[Records drawn from a dataset]
━━━━━━━━━━━━━━━━

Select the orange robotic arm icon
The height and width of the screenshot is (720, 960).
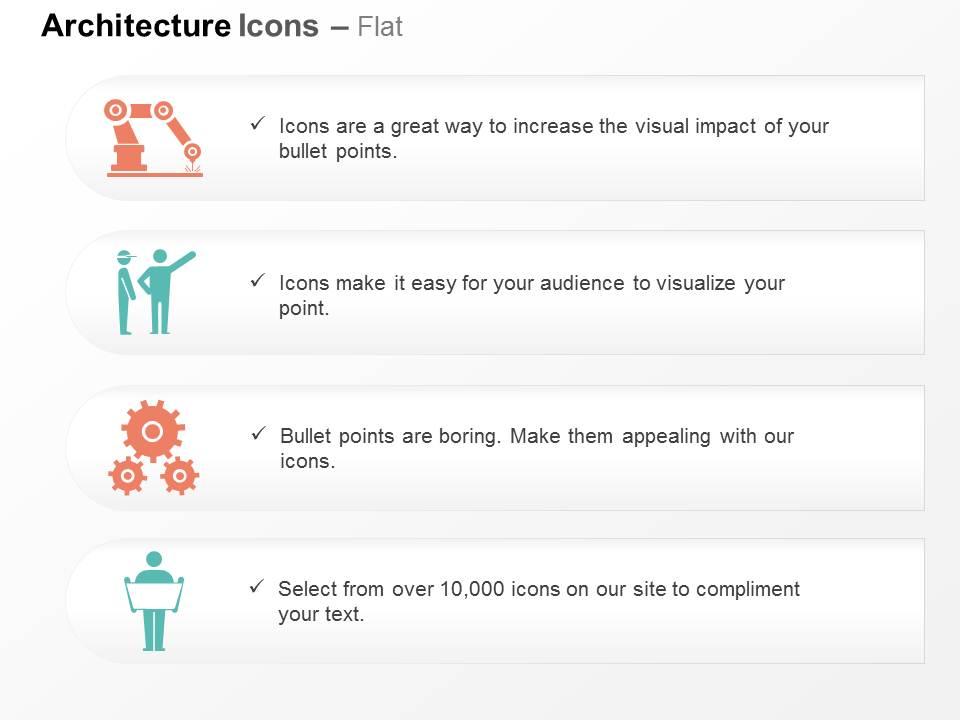154,138
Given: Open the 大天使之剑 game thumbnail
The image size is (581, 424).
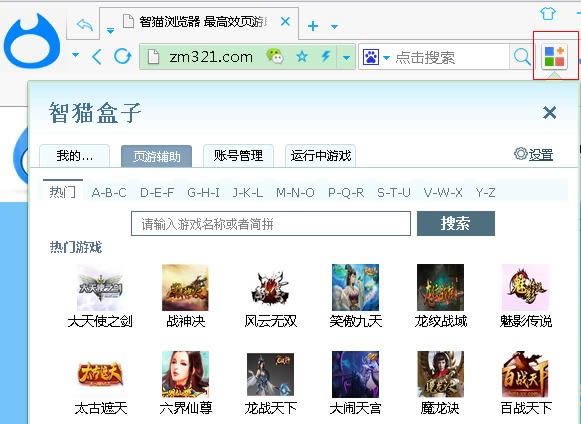Looking at the screenshot, I should (100, 287).
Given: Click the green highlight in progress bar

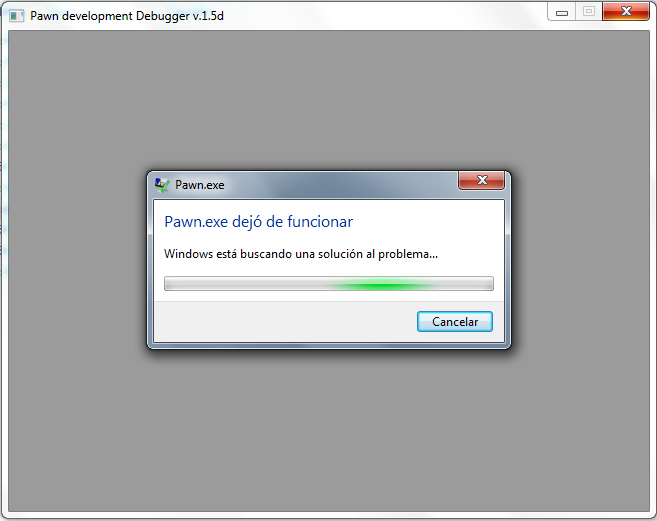Looking at the screenshot, I should (x=381, y=286).
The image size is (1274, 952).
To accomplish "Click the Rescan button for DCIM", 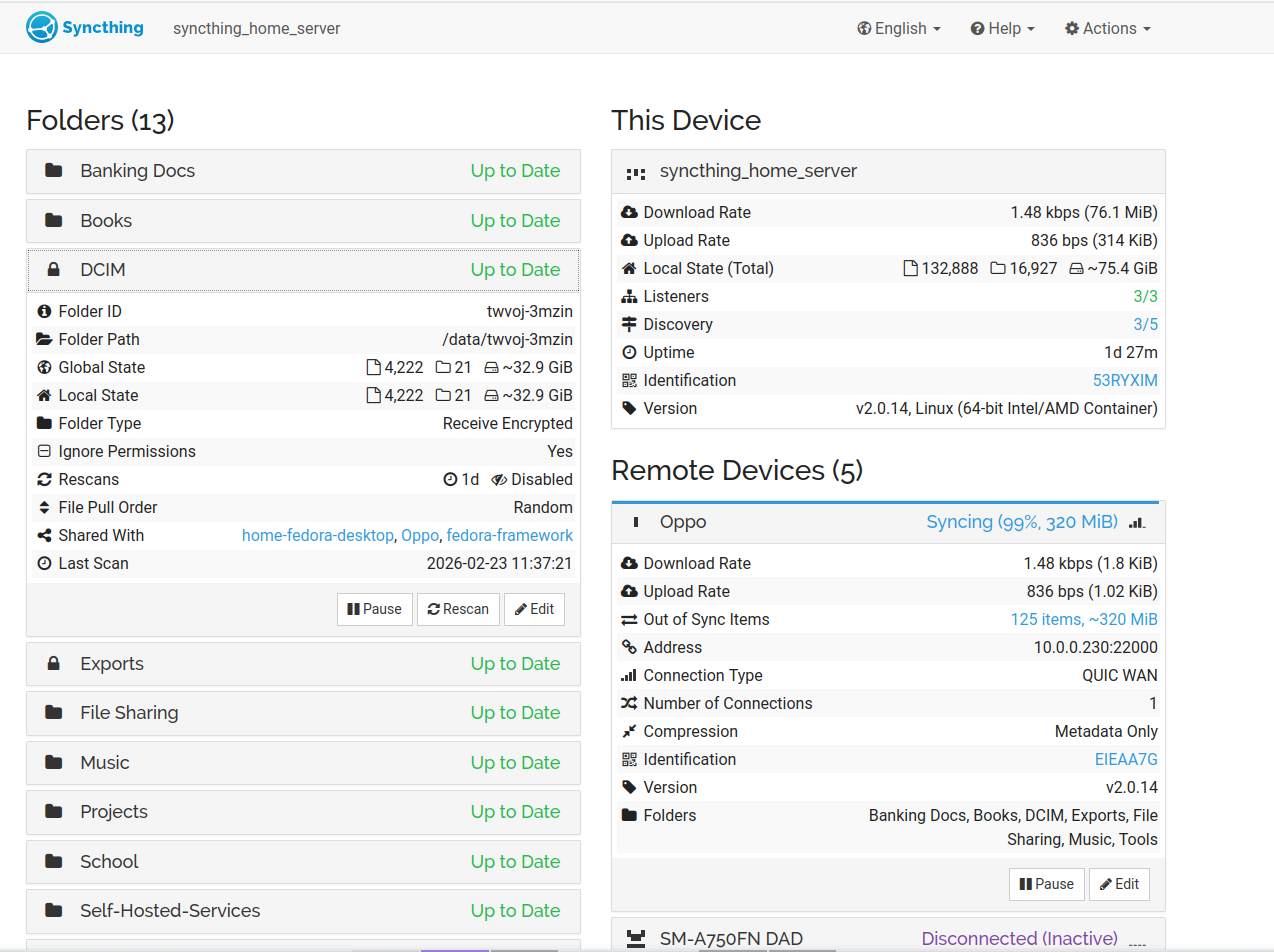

━━━━━━━━━━━━━━━━

What you are asked to do> What is needed is an exact repeat of the records, with every picture left out.

Your response>
Select the orange robotic arm icon
The height and width of the screenshot is (720, 960).
154,138
Given: Open the 大天使之剑 game thumbnail
The image size is (581, 424).
Looking at the screenshot, I should (100, 287).
Given: Click the green highlight in progress bar

Looking at the screenshot, I should (x=381, y=286).
The image size is (1274, 952).
To accomplish "Click the Rescan button for DCIM", 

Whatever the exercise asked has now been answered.